What is needed
This task calls for printing every entry exactly.

Dataset records
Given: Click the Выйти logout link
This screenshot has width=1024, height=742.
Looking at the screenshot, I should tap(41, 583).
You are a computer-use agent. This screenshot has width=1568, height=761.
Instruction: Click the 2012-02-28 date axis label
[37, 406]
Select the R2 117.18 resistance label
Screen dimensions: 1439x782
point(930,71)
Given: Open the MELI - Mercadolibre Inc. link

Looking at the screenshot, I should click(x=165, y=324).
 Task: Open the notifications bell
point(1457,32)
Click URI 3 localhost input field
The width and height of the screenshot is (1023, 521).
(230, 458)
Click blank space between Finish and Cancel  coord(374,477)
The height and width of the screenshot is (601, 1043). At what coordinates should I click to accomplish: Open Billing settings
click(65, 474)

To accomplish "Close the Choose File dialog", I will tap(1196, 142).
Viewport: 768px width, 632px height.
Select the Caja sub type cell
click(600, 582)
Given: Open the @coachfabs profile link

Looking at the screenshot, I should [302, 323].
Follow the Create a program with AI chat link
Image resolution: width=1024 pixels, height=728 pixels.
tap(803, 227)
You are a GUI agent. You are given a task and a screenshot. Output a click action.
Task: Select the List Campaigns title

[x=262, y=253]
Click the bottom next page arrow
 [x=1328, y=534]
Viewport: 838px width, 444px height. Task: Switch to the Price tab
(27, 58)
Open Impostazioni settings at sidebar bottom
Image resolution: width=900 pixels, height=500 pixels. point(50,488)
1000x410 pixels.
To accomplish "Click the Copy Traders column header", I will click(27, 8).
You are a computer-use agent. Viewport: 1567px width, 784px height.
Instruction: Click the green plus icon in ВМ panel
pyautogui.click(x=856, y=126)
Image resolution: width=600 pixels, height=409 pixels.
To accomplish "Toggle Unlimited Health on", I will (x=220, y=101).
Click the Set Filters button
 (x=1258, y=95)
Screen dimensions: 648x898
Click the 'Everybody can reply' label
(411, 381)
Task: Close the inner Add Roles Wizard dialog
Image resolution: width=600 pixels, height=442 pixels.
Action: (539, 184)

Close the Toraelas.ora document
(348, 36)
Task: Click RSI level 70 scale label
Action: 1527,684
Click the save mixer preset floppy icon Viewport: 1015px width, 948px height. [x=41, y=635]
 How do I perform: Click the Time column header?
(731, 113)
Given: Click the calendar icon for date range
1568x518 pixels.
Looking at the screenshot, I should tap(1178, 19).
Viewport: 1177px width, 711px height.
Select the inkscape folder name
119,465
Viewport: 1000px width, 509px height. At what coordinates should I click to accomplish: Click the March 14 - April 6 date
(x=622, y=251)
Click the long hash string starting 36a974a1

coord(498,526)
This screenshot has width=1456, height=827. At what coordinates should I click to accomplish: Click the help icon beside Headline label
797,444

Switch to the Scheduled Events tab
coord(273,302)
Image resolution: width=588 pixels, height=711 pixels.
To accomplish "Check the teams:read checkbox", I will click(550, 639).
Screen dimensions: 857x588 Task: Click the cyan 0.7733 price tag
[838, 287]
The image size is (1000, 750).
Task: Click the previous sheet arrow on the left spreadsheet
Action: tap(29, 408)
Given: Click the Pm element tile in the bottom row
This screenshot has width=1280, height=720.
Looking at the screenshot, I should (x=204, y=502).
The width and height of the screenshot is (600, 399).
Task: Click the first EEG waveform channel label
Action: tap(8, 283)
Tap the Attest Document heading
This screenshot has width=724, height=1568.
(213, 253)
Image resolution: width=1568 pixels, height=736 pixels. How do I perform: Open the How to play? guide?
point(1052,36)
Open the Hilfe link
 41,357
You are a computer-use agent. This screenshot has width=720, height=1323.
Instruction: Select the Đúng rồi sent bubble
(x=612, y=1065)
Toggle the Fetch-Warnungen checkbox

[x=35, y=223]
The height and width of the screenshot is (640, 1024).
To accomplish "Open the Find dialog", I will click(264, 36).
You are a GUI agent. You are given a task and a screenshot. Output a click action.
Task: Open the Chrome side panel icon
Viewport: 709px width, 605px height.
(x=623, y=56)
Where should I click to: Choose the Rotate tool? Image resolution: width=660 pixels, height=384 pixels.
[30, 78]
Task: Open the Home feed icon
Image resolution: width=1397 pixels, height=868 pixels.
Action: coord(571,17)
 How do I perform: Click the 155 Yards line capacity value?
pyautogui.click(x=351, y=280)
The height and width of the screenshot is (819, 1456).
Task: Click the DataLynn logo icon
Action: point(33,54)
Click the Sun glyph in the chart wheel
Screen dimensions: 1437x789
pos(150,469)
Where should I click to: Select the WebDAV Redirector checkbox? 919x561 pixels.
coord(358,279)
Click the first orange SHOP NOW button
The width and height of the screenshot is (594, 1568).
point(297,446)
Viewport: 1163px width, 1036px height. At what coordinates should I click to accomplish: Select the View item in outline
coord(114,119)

Result for this exercise
Given: Click the Выйти logout link
This screenshot has width=1024, height=742.
Looking at the screenshot, I should tap(41, 583).
You are a computer-use agent. This screenshot has width=1568, height=761.
Instruction: Click the 2012-02-28 date axis label
[37, 406]
Select the R2 117.18 resistance label
Screen dimensions: 1439x782
point(930,71)
Given: Open the MELI - Mercadolibre Inc. link

Looking at the screenshot, I should click(x=165, y=324).
 Task: Open the notifications bell
point(1457,32)
Click URI 3 localhost input field
The width and height of the screenshot is (1023, 521).
(230, 458)
Click blank space between Finish and Cancel  coord(374,477)
The height and width of the screenshot is (601, 1043). At what coordinates should I click to accomplish: Open Billing settings
click(65, 474)

To accomplish "Close the Choose File dialog", I will tap(1196, 142).
Viewport: 768px width, 632px height.
Select the Caja sub type cell
click(600, 582)
Given: Open the @coachfabs profile link

Looking at the screenshot, I should [302, 323].
Follow the Create a program with AI chat link
Image resolution: width=1024 pixels, height=728 pixels.
tap(803, 227)
You are a GUI agent. You are given a task and a screenshot. Output a click action.
Task: Select the List Campaigns title

[x=262, y=253]
Click the bottom next page arrow
 [x=1328, y=534]
Viewport: 838px width, 444px height. Task: Switch to the Price tab
(27, 58)
Open Impostazioni settings at sidebar bottom
Image resolution: width=900 pixels, height=500 pixels. point(50,488)
1000x410 pixels.
To accomplish "Click the Copy Traders column header", I will click(27, 8).
You are a computer-use agent. Viewport: 1567px width, 784px height.
Instruction: Click the green plus icon in ВМ panel
pyautogui.click(x=856, y=126)
Image resolution: width=600 pixels, height=409 pixels.
To accomplish "Toggle Unlimited Health on", I will (x=220, y=101).
Click the Set Filters button
 (x=1258, y=95)
Screen dimensions: 648x898
Click the 'Everybody can reply' label
(411, 381)
Task: Close the inner Add Roles Wizard dialog
Image resolution: width=600 pixels, height=442 pixels.
Action: (539, 184)

Close the Toraelas.ora document
(348, 36)
Task: Click RSI level 70 scale label
Action: 1527,684
Click the save mixer preset floppy icon Viewport: 1015px width, 948px height. [x=41, y=635]
 How do I perform: Click the Time column header?
(731, 113)
Given: Click the calendar icon for date range
1568x518 pixels.
Looking at the screenshot, I should tap(1178, 19).
Viewport: 1177px width, 711px height.
Select the inkscape folder name
119,465
Viewport: 1000px width, 509px height. At what coordinates should I click to accomplish: Click the March 14 - April 6 date
(x=622, y=251)
Click the long hash string starting 36a974a1

coord(498,526)
This screenshot has width=1456, height=827. At what coordinates should I click to accomplish: Click the help icon beside Headline label
797,444

Switch to the Scheduled Events tab
coord(273,302)
Image resolution: width=588 pixels, height=711 pixels.
To accomplish "Check the teams:read checkbox", I will click(550, 639).
Screen dimensions: 857x588 Task: Click the cyan 0.7733 price tag
[838, 287]
The image size is (1000, 750).
Task: Click the previous sheet arrow on the left spreadsheet
Action: tap(29, 408)
Given: Click the Pm element tile in the bottom row
This screenshot has width=1280, height=720.
Looking at the screenshot, I should (x=204, y=502).
The width and height of the screenshot is (600, 399).
Task: Click the first EEG waveform channel label
Action: tap(8, 283)
Tap the Attest Document heading
This screenshot has width=724, height=1568.
(213, 253)
Image resolution: width=1568 pixels, height=736 pixels. How do I perform: Open the How to play? guide?
point(1052,36)
Open the Hilfe link
 41,357
You are a computer-use agent. This screenshot has width=720, height=1323.
Instruction: Select the Đúng rồi sent bubble
(x=612, y=1065)
Toggle the Fetch-Warnungen checkbox

[x=35, y=223]
The height and width of the screenshot is (640, 1024).
To accomplish "Open the Find dialog", I will click(264, 36).
You are a GUI agent. You are given a task and a screenshot. Output a click action.
Task: Open the Chrome side panel icon
Viewport: 709px width, 605px height.
(x=623, y=56)
Where should I click to: Choose the Rotate tool? Image resolution: width=660 pixels, height=384 pixels.
[30, 78]
Task: Open the Home feed icon
Image resolution: width=1397 pixels, height=868 pixels.
Action: coord(571,17)
 How do I perform: Click the 155 Yards line capacity value?
pyautogui.click(x=351, y=280)
The height and width of the screenshot is (819, 1456).
Task: Click the DataLynn logo icon
Action: point(33,54)
Click the Sun glyph in the chart wheel
Screen dimensions: 1437x789
pos(150,469)
Where should I click to: Select the WebDAV Redirector checkbox? 919x561 pixels.
coord(358,279)
Click the first orange SHOP NOW button
The width and height of the screenshot is (594, 1568).
point(297,446)
Viewport: 1163px width, 1036px height. At what coordinates should I click to accomplish: Select the View item in outline
coord(114,119)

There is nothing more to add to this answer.